● **GIVEN INSTRUCTION**: In the legal opinion excerpt on AEDPA's certiorari bar, please state why the Eleventh Circuit refused to invoke §1254(2).

● **TEXT PROVIDED**:
■ ■ ■ ■
One might think this problem would cause the
majority to hesitate. Instead, my colleagues plow on, conjuring up
a clear-statement rule to support their course. Yes, the majority
admits, a fair reading of §2255(h)’s cross-reference to §2244
“might include” §2244(b)(3)(E)’s certiorari bar.
Ante, at
19. But, my colleagues insist, Congress “must speak clearly” when
it wishes to withdraw our certiorari jurisdiction,
ante, at
8, and the language Congress employed here is not “clear” enough to
be worth following
, ante, at 12–14.
There’s no avoiding the odd contours of the
majority’s clear-statement rule. Apparently, Congress may restrict
and channel collateral review in the lower courts, as it has done
in subparagraphs (A) through (D). Congress may also bar
petitions for panel or en banc rehearing, as it has done in
subparagraph (E), cutting off the usual method by which a
court of appeals “reconcile[s] its internal difficulties.”
Wisniewski v.
United States,
353
U.S. 901, 902 (1957) (
per curiam). Seemingly,
Congress can do all that without having to satisfy any
clear-statement rule. The
only work the majority’s rule
performs concerns certiorari petitions—and the
only effect
that rule has is to pencil out subparagraph (E)’s six words
“or for a writ of certiorari” in cases involving federal prisoners.
All while leaving those same six words in force when it comes to
state prisoners.
That gerrymandered rule may suit Mr. Bowe’s
present needs and appeal to our vanity. But it is pointless. Even
if a clear statement were required here, Congress gave us one. For
all the reasons explored above, AEDPA’s certiorari bar imposes, in
Hohn’s words, a “clear limit” on our jurisdiction. See Part
I–A,
supra. Nor, again, is there any need to pretend
otherwise just to address the circuit split Mr. Bowe identifies,
for we can just as easily reach it through certification under
§1254(2) as we can through certiorari under §1254(1). Indeed, the
Eleventh Circuit refused to invoke §1254(2) only because it
believed we would deny certification—a belief we could easily
dispel in this case simply by saying it isn’t so. See App.
78–79.
Worse still, the majority’s bespoke
certiorari-for-federal-prisoners-clear-statement rule lacks any
grounding in law. Just ask yourself: If not from thin air, where
could such a rule possibly come from?
Perhaps the most obvious candidate would be the
Constitution. Sometimes, after all, when faced with two competing
statutory interpretations this Court invokes the canon of
constitutional avoidance to choose the one that avoids, rather than
implicates, a constitutional problem. See,
e.
g.,
Clark v.
■ ■ ■ ■
● **RAW DATA**:
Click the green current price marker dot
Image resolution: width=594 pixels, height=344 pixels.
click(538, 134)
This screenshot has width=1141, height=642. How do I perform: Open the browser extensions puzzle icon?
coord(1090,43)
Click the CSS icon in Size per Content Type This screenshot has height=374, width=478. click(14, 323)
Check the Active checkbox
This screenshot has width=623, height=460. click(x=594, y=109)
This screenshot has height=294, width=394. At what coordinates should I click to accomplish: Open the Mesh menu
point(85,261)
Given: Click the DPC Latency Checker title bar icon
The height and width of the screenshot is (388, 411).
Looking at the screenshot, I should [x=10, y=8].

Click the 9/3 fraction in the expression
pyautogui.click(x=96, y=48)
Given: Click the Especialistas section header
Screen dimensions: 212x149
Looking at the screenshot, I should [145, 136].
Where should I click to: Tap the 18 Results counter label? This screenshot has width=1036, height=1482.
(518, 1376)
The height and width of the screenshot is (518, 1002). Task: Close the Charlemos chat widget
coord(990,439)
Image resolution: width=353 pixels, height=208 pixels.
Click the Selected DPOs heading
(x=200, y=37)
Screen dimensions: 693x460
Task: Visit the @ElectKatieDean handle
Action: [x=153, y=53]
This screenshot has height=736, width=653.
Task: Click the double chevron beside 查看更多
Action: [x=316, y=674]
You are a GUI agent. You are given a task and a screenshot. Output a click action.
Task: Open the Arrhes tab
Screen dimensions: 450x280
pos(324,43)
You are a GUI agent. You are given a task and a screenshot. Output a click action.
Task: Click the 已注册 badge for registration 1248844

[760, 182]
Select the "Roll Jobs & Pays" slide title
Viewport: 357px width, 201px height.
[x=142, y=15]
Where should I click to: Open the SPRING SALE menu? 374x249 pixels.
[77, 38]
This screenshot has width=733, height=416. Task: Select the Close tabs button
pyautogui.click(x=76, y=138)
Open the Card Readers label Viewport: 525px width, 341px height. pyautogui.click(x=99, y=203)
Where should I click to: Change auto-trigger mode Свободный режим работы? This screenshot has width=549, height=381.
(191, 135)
■ ■ ■ ■
● **WRITTEN SOLUTION**: It believed the Court would deny certification.